Content starts
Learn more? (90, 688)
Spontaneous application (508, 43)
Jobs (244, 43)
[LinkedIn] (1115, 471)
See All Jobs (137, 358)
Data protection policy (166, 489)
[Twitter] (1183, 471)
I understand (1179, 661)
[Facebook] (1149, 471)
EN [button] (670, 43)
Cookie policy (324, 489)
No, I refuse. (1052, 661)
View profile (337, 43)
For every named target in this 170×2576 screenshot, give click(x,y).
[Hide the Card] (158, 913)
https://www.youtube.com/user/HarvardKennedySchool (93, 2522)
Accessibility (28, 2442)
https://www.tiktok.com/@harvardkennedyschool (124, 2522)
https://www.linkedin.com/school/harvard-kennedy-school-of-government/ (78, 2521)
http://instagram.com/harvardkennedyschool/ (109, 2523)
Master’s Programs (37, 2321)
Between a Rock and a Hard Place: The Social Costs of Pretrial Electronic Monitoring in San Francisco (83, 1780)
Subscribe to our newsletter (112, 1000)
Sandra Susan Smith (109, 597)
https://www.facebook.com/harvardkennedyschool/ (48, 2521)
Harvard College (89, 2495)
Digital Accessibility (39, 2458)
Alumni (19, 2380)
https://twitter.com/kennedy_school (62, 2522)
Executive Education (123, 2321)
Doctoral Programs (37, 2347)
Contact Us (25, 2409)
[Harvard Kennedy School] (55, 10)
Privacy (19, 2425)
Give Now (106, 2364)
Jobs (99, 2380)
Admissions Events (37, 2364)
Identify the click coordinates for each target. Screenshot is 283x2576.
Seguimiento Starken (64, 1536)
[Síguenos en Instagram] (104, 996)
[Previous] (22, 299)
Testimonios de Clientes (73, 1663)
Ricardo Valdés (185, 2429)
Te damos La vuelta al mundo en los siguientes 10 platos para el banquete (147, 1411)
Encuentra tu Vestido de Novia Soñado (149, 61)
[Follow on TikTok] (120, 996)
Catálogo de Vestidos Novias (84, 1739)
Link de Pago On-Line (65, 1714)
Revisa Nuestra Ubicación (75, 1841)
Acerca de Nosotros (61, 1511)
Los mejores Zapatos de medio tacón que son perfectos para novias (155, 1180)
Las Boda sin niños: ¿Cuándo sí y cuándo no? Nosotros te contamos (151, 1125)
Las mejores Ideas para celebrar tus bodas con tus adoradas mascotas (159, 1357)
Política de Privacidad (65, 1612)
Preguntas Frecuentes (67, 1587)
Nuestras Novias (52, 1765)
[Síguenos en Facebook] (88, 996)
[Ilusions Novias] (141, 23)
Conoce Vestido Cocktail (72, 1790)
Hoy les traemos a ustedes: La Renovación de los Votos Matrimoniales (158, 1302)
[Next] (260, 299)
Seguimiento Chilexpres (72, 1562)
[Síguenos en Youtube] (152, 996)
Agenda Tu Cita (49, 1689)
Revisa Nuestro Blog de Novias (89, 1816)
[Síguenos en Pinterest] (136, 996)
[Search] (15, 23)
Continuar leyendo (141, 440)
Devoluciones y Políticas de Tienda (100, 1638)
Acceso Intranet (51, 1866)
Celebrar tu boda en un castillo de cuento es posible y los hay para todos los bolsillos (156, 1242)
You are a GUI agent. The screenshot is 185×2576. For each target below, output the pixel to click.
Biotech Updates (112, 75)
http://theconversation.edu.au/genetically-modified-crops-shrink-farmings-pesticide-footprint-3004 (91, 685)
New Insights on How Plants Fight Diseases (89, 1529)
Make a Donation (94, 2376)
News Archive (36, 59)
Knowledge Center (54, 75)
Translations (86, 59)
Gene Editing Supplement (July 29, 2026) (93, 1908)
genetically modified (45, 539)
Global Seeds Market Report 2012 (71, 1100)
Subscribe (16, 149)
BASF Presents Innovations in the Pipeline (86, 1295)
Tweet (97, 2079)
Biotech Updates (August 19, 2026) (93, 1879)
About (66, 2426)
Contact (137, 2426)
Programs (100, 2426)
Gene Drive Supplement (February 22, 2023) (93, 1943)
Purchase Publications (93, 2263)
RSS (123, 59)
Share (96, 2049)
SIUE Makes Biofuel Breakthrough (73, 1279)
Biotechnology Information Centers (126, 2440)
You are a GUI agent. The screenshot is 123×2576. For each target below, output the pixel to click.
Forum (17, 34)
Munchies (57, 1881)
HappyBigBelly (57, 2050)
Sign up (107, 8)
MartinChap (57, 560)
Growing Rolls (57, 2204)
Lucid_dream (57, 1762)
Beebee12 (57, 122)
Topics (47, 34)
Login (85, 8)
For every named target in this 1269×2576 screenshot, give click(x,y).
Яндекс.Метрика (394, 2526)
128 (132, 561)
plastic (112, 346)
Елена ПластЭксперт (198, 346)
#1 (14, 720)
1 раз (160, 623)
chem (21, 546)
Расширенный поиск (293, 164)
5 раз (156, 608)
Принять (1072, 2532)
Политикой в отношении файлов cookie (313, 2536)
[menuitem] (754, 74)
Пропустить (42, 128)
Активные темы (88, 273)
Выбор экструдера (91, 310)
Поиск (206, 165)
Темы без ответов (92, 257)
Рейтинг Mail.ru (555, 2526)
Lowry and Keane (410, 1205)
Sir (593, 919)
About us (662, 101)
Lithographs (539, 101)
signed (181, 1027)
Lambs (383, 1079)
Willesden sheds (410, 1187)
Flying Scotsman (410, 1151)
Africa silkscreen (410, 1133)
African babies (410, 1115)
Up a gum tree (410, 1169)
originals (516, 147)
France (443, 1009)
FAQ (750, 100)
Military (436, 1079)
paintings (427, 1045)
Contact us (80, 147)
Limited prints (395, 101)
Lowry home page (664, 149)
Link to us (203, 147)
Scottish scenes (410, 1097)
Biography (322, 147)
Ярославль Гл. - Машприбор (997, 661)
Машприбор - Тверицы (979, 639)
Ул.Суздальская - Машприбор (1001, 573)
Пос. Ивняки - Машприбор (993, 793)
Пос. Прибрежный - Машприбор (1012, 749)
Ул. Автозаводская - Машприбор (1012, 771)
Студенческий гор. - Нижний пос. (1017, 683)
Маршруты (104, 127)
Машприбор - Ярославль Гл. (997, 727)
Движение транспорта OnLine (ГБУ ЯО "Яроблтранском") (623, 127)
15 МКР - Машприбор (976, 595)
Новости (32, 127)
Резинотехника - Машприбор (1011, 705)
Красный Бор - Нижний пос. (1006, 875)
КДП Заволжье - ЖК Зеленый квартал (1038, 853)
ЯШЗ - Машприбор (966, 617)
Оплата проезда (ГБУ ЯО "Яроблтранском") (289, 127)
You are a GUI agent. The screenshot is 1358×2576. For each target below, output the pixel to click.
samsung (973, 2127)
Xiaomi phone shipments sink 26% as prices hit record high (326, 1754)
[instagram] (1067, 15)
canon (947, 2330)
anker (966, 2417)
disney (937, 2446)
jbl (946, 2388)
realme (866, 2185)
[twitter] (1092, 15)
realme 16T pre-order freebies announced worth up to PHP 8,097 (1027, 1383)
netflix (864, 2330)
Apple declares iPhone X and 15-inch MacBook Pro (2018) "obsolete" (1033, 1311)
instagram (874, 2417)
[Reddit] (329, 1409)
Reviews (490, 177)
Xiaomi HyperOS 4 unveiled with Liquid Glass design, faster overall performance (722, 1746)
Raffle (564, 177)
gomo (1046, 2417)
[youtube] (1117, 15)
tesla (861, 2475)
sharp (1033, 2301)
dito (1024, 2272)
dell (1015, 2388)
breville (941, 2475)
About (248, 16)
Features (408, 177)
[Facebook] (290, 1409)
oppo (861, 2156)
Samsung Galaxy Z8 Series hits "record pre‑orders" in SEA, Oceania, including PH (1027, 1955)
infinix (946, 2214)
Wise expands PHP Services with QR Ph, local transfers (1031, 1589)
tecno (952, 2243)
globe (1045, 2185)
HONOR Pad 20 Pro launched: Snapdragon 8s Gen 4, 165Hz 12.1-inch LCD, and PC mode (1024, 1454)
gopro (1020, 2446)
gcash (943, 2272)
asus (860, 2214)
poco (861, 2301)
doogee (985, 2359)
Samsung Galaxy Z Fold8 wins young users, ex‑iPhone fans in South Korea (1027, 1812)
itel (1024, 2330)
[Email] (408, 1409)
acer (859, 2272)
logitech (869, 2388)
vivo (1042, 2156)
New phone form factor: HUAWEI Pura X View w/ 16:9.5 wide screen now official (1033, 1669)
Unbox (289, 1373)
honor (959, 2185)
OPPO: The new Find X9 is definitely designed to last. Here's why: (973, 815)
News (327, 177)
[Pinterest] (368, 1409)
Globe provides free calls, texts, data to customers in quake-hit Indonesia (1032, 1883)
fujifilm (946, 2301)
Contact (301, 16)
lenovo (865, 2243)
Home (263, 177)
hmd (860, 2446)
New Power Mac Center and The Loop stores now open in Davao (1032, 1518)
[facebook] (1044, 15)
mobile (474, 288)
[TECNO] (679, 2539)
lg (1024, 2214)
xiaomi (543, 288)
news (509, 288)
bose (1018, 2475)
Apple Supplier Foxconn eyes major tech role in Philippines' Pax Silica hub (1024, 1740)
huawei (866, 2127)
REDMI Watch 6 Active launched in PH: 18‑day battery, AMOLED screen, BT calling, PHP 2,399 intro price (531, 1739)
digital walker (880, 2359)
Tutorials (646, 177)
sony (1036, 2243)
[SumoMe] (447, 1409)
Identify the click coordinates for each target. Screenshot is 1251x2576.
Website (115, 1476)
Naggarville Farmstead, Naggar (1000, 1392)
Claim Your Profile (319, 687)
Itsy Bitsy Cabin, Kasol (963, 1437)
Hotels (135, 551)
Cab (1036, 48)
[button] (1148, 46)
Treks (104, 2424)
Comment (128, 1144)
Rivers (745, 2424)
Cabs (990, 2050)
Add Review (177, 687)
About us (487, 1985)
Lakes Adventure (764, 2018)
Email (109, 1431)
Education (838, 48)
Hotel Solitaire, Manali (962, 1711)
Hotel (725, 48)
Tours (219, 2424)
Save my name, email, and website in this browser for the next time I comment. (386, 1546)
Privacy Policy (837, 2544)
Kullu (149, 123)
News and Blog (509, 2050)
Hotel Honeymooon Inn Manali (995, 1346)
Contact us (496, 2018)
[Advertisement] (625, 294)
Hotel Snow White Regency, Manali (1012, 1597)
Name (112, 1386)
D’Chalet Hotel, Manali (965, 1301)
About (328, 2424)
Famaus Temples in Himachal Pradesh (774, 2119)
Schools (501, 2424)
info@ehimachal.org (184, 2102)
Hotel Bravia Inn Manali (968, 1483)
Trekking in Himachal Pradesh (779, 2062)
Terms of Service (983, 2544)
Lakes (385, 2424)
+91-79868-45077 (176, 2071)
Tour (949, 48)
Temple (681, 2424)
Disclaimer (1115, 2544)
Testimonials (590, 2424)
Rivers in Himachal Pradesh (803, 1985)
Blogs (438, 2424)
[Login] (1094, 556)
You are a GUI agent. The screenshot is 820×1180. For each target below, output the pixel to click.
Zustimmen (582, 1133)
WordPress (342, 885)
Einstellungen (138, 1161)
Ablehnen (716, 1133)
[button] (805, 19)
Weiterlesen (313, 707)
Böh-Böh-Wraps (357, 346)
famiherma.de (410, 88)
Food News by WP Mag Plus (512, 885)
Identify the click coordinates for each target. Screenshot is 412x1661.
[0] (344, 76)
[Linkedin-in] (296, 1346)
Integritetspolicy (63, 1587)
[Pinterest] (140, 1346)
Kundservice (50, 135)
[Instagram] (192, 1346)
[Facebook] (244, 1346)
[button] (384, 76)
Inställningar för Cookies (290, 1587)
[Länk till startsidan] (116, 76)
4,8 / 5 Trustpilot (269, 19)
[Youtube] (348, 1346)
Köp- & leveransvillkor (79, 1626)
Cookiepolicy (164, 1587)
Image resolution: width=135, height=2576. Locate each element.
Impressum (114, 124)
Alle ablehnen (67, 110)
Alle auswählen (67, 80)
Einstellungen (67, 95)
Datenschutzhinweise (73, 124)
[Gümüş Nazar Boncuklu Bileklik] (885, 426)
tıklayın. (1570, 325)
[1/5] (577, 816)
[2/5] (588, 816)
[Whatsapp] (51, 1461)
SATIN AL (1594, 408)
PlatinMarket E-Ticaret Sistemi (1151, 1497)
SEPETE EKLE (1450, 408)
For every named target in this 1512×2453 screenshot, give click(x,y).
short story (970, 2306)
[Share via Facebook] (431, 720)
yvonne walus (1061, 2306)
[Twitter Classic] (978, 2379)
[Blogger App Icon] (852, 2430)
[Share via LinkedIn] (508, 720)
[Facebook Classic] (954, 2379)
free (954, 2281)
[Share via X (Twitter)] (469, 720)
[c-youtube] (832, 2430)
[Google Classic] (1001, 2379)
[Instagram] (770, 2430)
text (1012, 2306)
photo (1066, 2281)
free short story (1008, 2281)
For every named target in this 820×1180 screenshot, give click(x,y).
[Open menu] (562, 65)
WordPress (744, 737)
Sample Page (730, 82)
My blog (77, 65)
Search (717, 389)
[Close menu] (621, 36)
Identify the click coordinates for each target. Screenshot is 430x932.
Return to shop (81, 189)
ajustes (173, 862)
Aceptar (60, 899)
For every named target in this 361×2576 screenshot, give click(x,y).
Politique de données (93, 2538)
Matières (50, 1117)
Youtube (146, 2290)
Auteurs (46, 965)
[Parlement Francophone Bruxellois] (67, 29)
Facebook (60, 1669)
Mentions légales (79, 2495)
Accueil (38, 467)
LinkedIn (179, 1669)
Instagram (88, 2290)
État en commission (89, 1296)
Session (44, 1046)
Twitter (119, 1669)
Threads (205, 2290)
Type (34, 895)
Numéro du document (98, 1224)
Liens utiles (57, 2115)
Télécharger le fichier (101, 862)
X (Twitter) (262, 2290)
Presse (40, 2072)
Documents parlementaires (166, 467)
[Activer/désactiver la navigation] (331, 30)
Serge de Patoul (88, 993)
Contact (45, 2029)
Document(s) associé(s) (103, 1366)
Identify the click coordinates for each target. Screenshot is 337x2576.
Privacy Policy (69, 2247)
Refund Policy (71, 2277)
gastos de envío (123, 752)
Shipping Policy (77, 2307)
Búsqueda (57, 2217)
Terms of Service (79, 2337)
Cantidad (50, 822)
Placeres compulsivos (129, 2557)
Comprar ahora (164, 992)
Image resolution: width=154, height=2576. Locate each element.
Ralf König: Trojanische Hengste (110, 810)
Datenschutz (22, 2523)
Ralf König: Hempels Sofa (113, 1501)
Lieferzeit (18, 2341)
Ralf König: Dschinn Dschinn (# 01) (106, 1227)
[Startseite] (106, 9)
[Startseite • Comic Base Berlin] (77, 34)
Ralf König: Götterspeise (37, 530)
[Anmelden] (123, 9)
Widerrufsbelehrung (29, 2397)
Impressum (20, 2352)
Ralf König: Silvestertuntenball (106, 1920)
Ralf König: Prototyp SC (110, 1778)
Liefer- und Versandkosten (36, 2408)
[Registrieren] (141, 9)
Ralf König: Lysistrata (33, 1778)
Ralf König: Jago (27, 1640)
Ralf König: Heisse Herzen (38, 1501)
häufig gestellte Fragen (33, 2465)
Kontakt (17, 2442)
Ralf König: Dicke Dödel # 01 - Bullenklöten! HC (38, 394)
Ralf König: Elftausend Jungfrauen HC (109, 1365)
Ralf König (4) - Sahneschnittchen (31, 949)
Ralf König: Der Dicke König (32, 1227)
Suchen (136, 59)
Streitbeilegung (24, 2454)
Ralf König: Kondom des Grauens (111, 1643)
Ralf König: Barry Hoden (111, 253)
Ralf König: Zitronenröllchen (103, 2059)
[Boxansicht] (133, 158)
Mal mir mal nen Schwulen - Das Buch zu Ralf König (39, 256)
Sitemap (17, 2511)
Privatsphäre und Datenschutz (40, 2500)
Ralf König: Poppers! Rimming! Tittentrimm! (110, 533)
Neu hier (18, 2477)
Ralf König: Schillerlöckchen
Content ends
Aim of the exercise ▸ The lines of the data, from the first through the one containing "Conoce Vestido Cocktail (72, 1790)", are to be transcribed exactly.

Result for this task ▸
Learn more? (90, 688)
Spontaneous application (508, 43)
Jobs (244, 43)
[LinkedIn] (1115, 471)
See All Jobs (137, 358)
Data protection policy (166, 489)
[Twitter] (1183, 471)
I understand (1179, 661)
[Facebook] (1149, 471)
EN [button] (670, 43)
Cookie policy (324, 489)
No, I refuse. (1052, 661)
View profile (337, 43)
For every named target in this 170×2576 screenshot, give click(x,y).
[Hide the Card] (158, 913)
https://www.youtube.com/user/HarvardKennedySchool (93, 2522)
Accessibility (28, 2442)
https://www.tiktok.com/@harvardkennedyschool (124, 2522)
https://www.linkedin.com/school/harvard-kennedy-school-of-government/ (78, 2521)
http://instagram.com/harvardkennedyschool/ (109, 2523)
Master’s Programs (37, 2321)
Between a Rock and a Hard Place: The Social Costs of Pretrial Electronic Monitoring in San Francisco (83, 1780)
Subscribe to our newsletter (112, 1000)
Sandra Susan Smith (109, 597)
https://www.facebook.com/harvardkennedyschool/ (48, 2521)
Harvard College (89, 2495)
Digital Accessibility (39, 2458)
Alumni (19, 2380)
https://twitter.com/kennedy_school (62, 2522)
Executive Education (123, 2321)
Doctoral Programs (37, 2347)
Contact Us (25, 2409)
[Harvard Kennedy School] (55, 10)
Privacy (19, 2425)
Give Now (106, 2364)
Jobs (99, 2380)
Admissions Events (37, 2364)
Identify the click coordinates for each target. Screenshot is 283x2576.
Seguimiento Starken (64, 1536)
[Síguenos en Instagram] (104, 996)
[Previous] (22, 299)
Testimonios de Clientes (73, 1663)
Ricardo Valdés (185, 2429)
Te damos La vuelta al mundo en los siguientes 10 platos para el banquete (147, 1411)
Encuentra tu Vestido de Novia Soñado (149, 61)
[Follow on TikTok] (120, 996)
Catálogo de Vestidos Novias (84, 1739)
Link de Pago On-Line (65, 1714)
Revisa Nuestra Ubicación (75, 1841)
Acerca de Nosotros (61, 1511)
Los mejores Zapatos de medio tacón que son perfectos para novias (155, 1180)
Las Boda sin niños: ¿Cuándo sí y cuándo no? Nosotros te contamos (151, 1125)
Las mejores Ideas para celebrar tus bodas con tus adoradas mascotas (159, 1357)
Política de Privacidad (65, 1612)
Preguntas Frecuentes (67, 1587)
Nuestras Novias (52, 1765)
[Síguenos en Facebook] (88, 996)
[Ilusions Novias] (141, 23)
Conoce Vestido Cocktail (72, 1790)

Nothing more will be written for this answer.